TASK TO COMPLETE:
Pictures are to be dropped. Everything else in the listing gets copied exactly.
----------
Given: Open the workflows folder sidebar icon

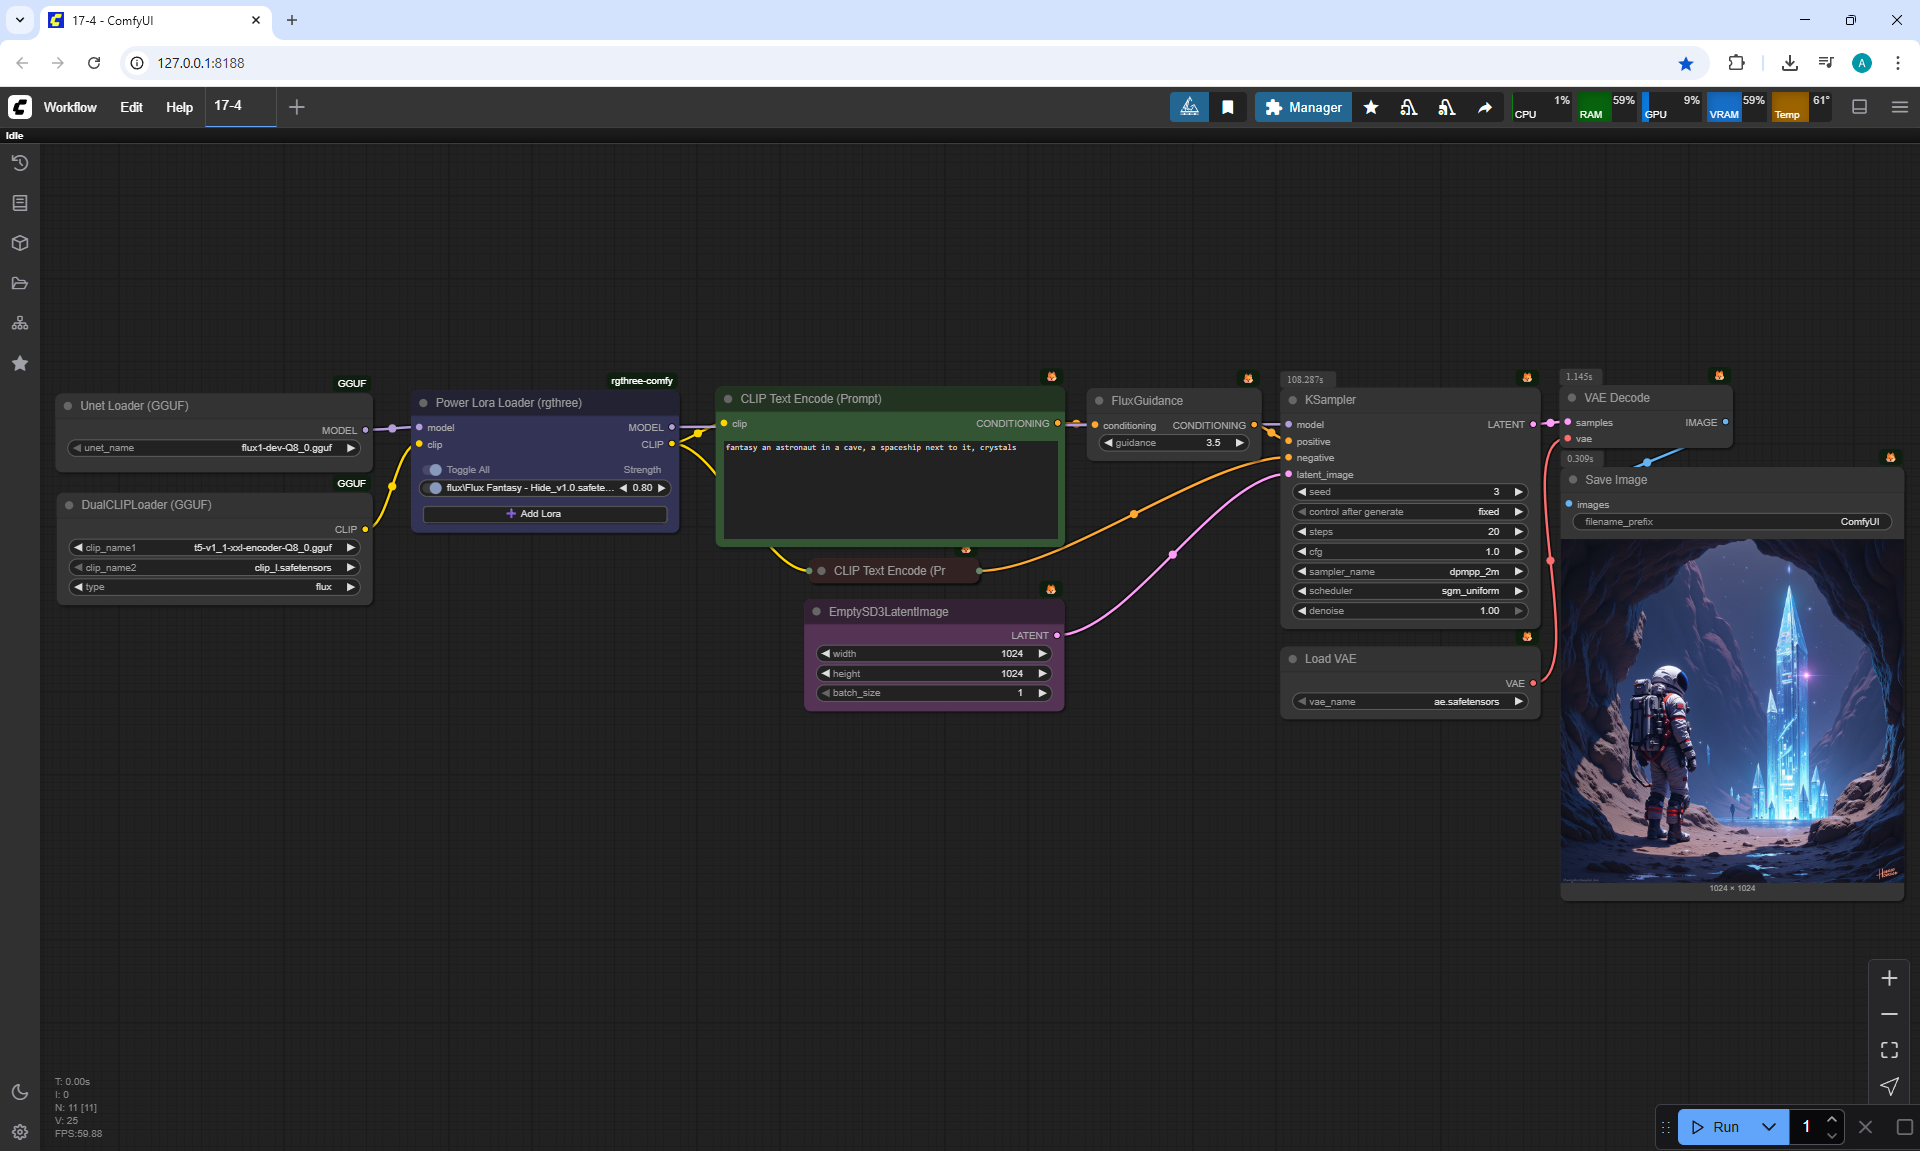Looking at the screenshot, I should click(x=20, y=283).
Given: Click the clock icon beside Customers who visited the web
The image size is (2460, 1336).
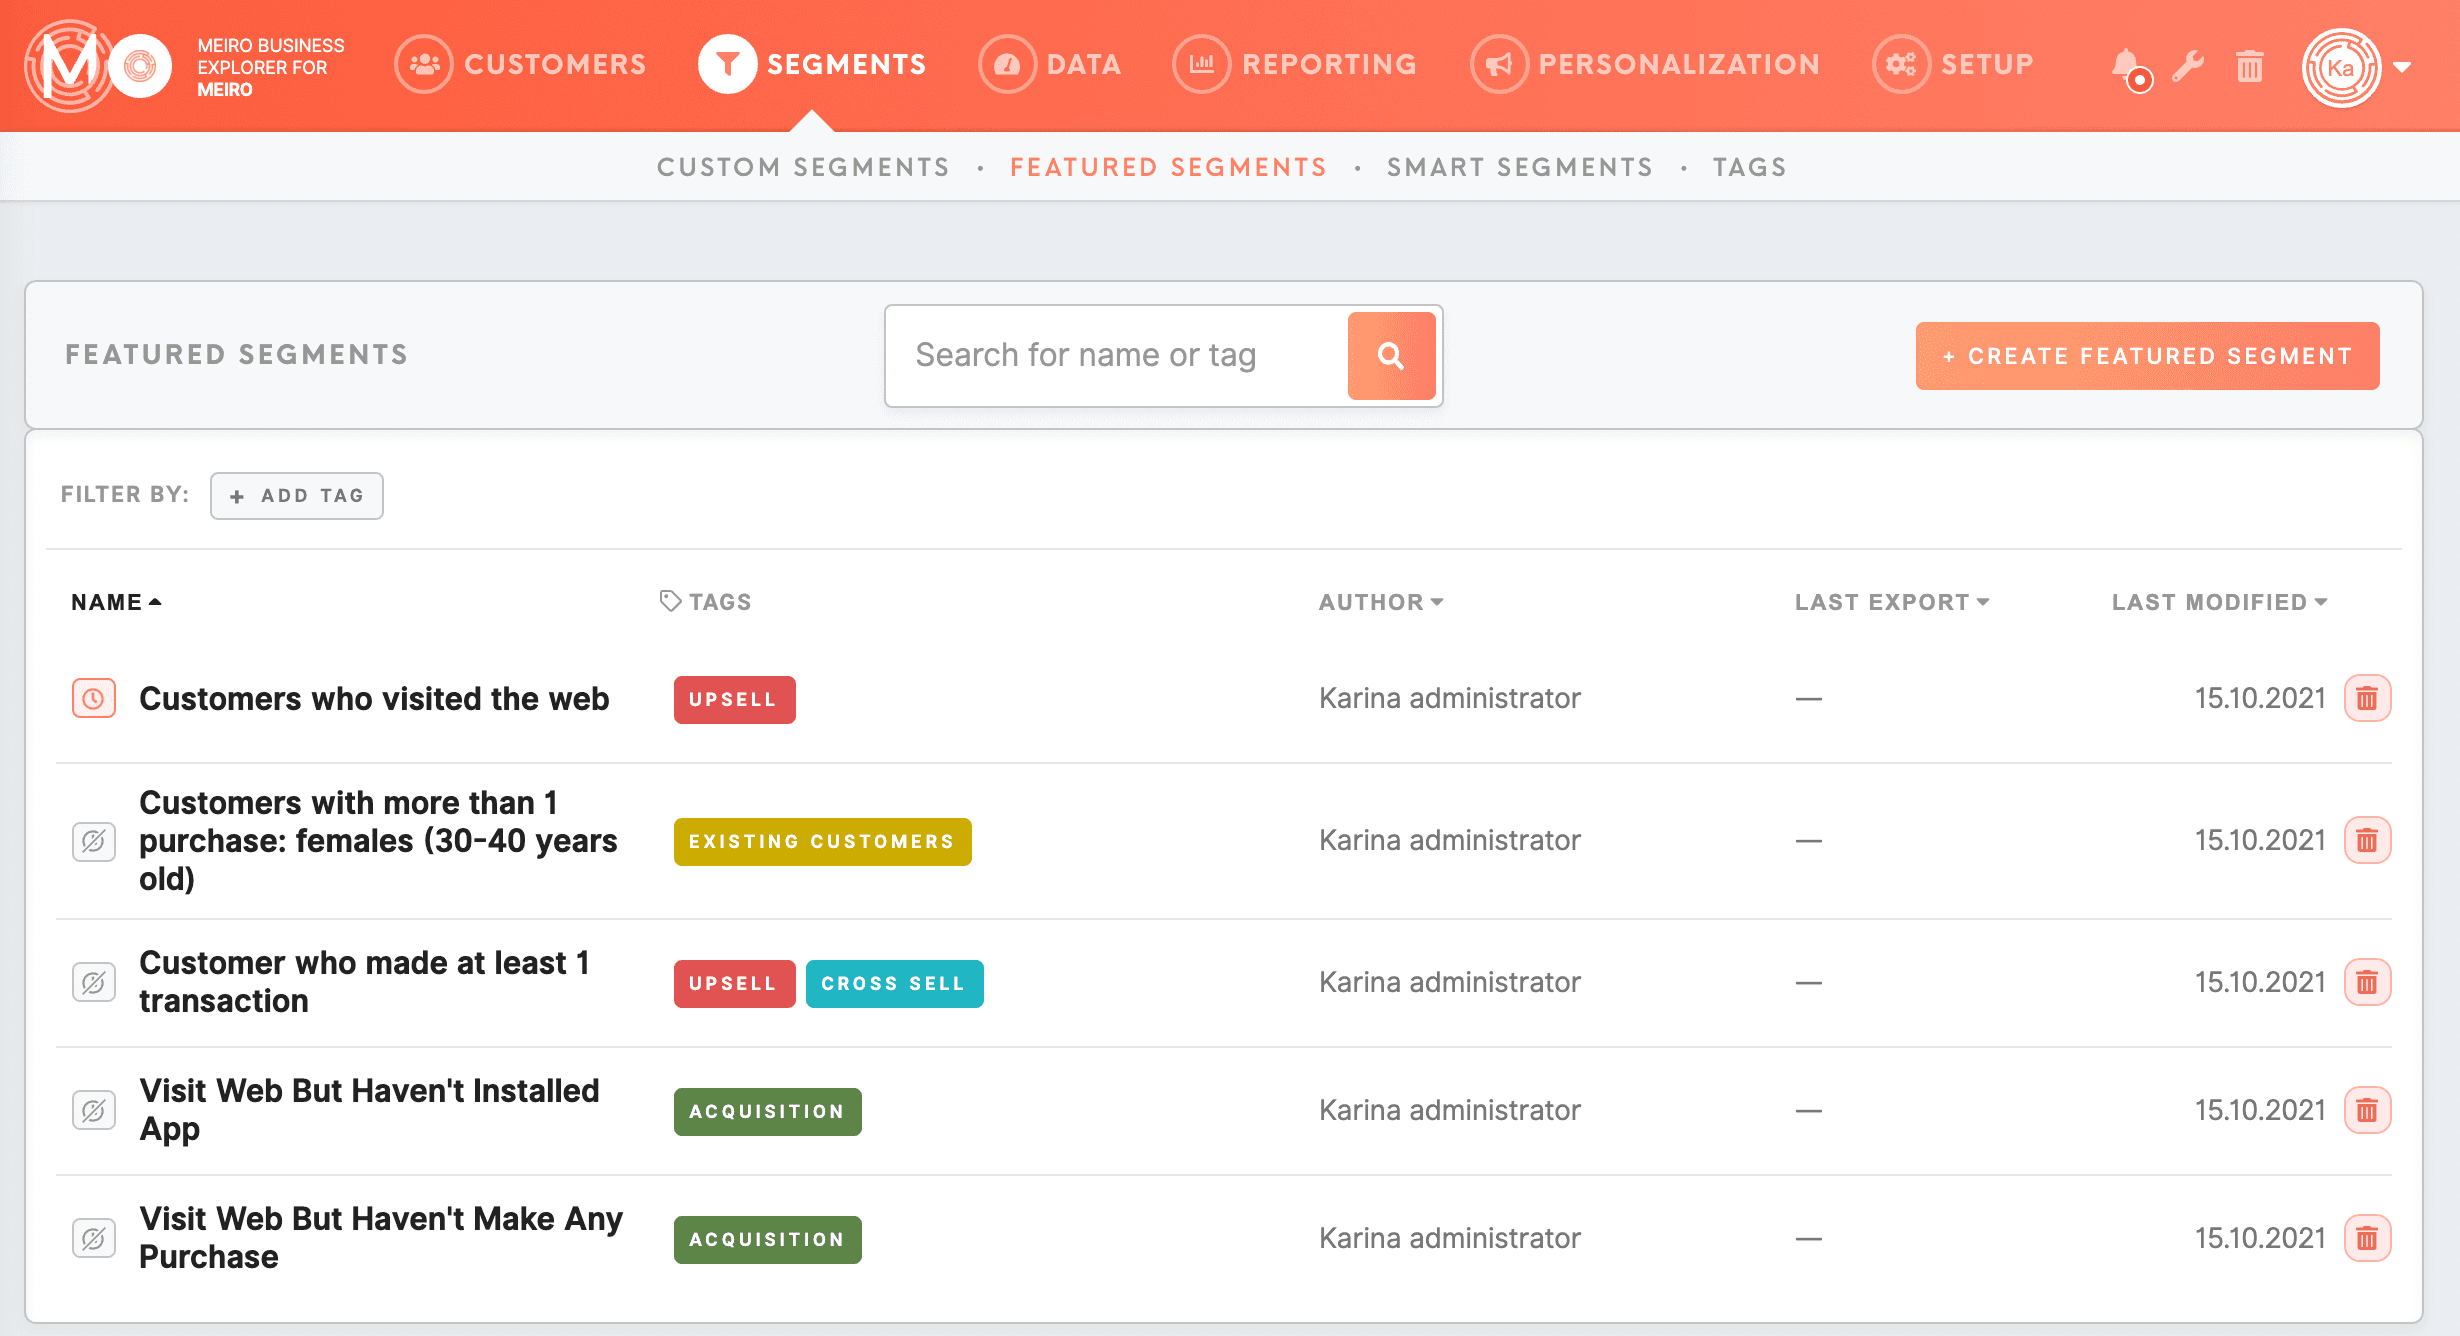Looking at the screenshot, I should click(93, 698).
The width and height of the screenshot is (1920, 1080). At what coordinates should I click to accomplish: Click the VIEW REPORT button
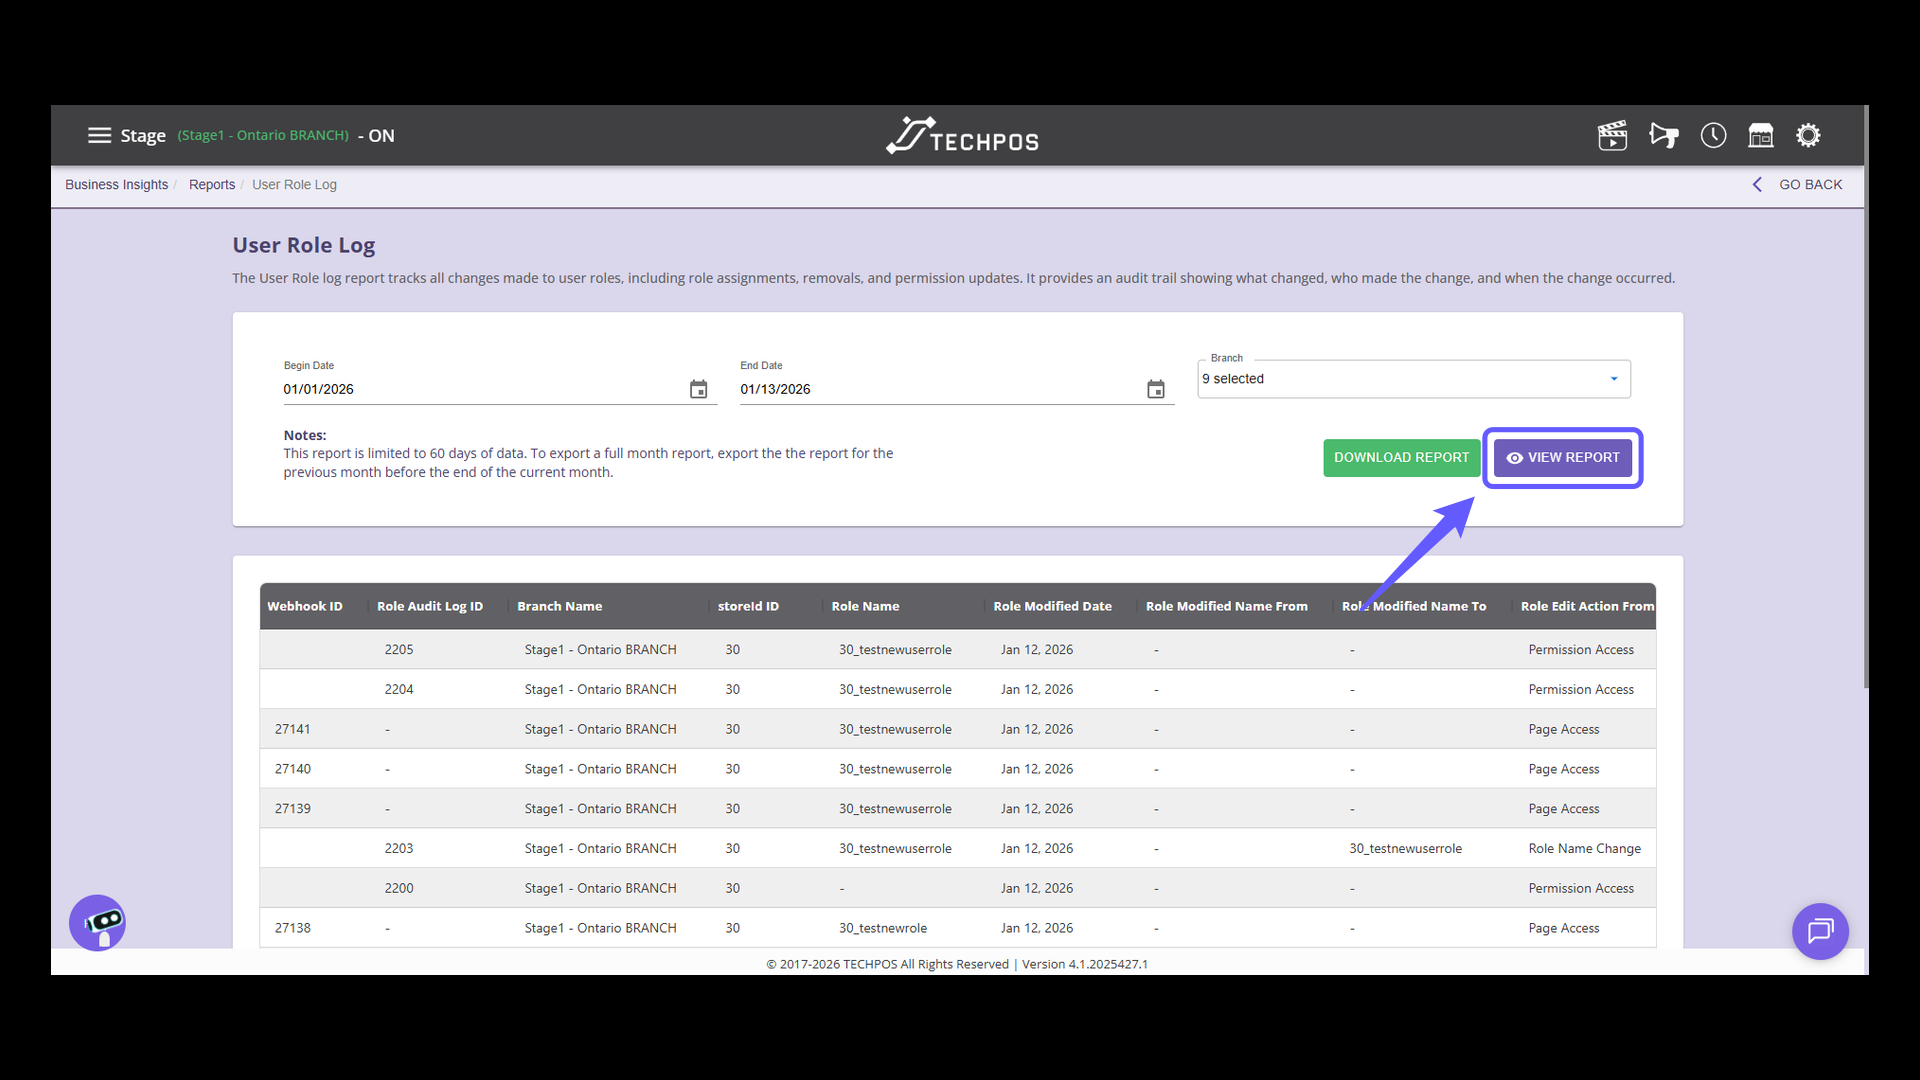[x=1562, y=457]
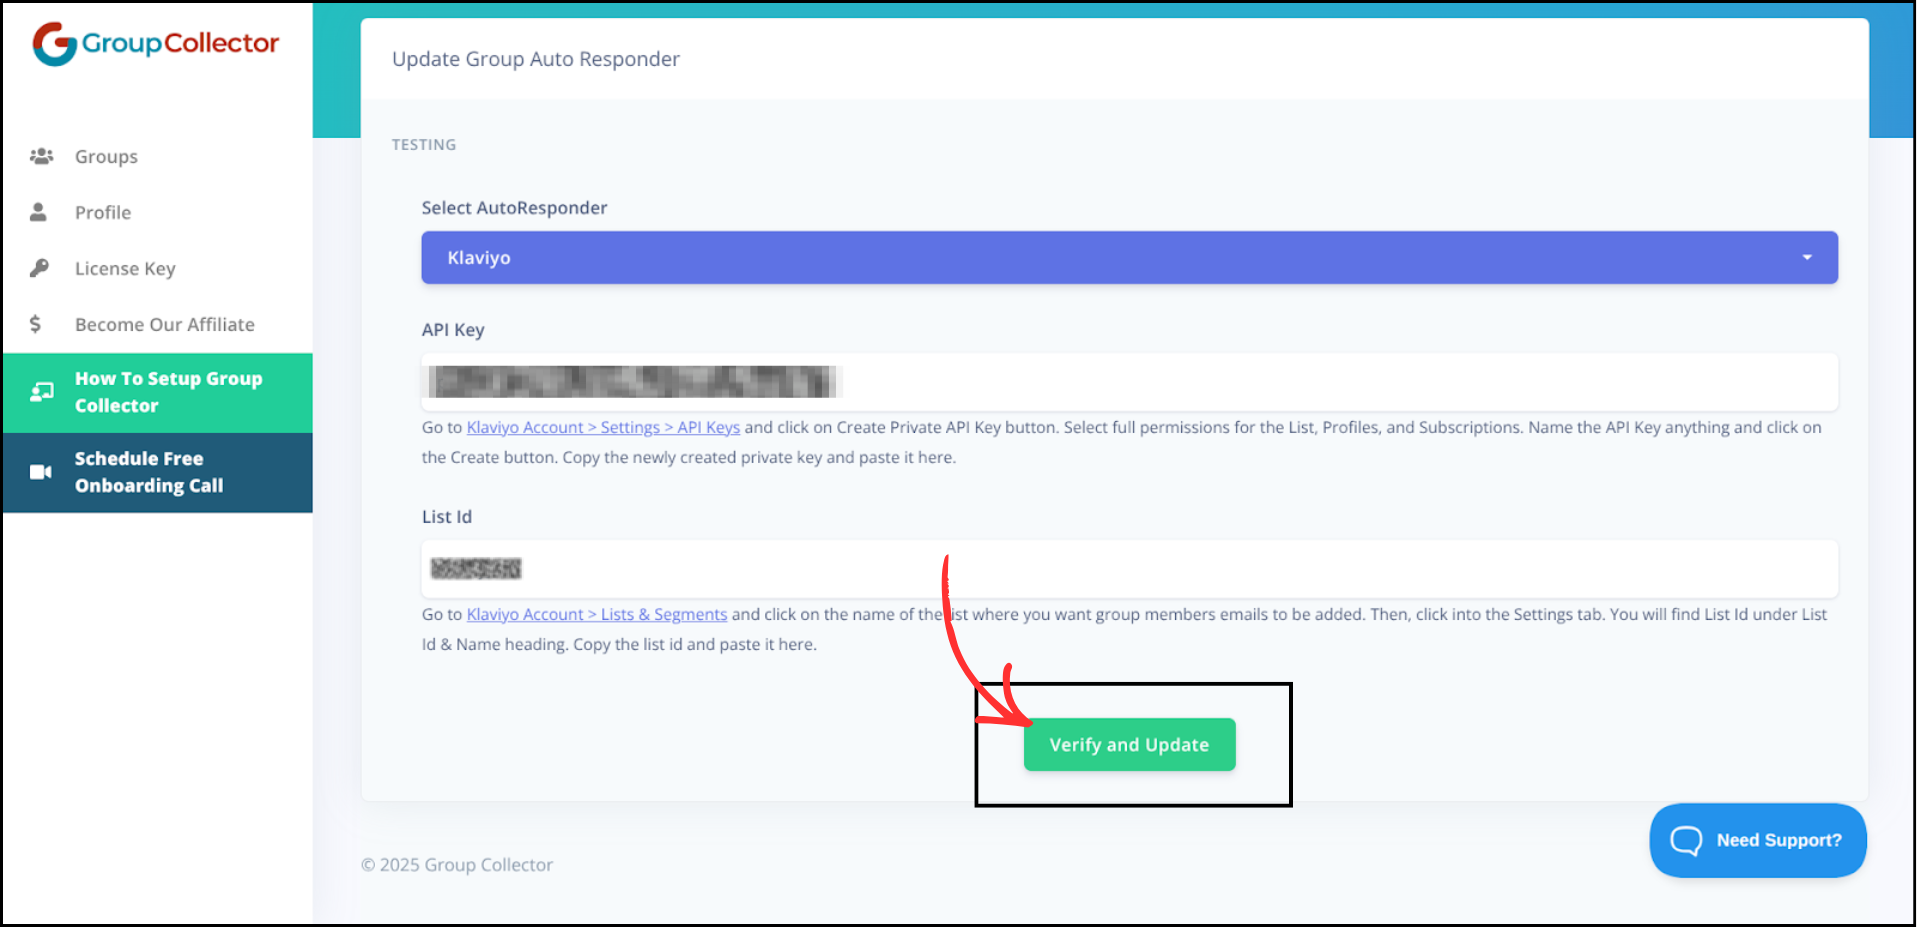1919x927 pixels.
Task: Click inside the API Key input field
Action: (x=1128, y=383)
----------
OUTPUT OF THE EXERCISE:
Given: Open the workflows folder sidebar icon

Looking at the screenshot, I should click(x=20, y=283).
Given: Click the clock icon beside Customers who visited the web
The image size is (2460, 1336).
Looking at the screenshot, I should click(93, 698).
The width and height of the screenshot is (1920, 1080). At what coordinates should I click to accomplish: Click the VIEW REPORT button
[x=1562, y=457]
1919x927 pixels.
Task: Click inside the API Key input field
Action: (x=1128, y=383)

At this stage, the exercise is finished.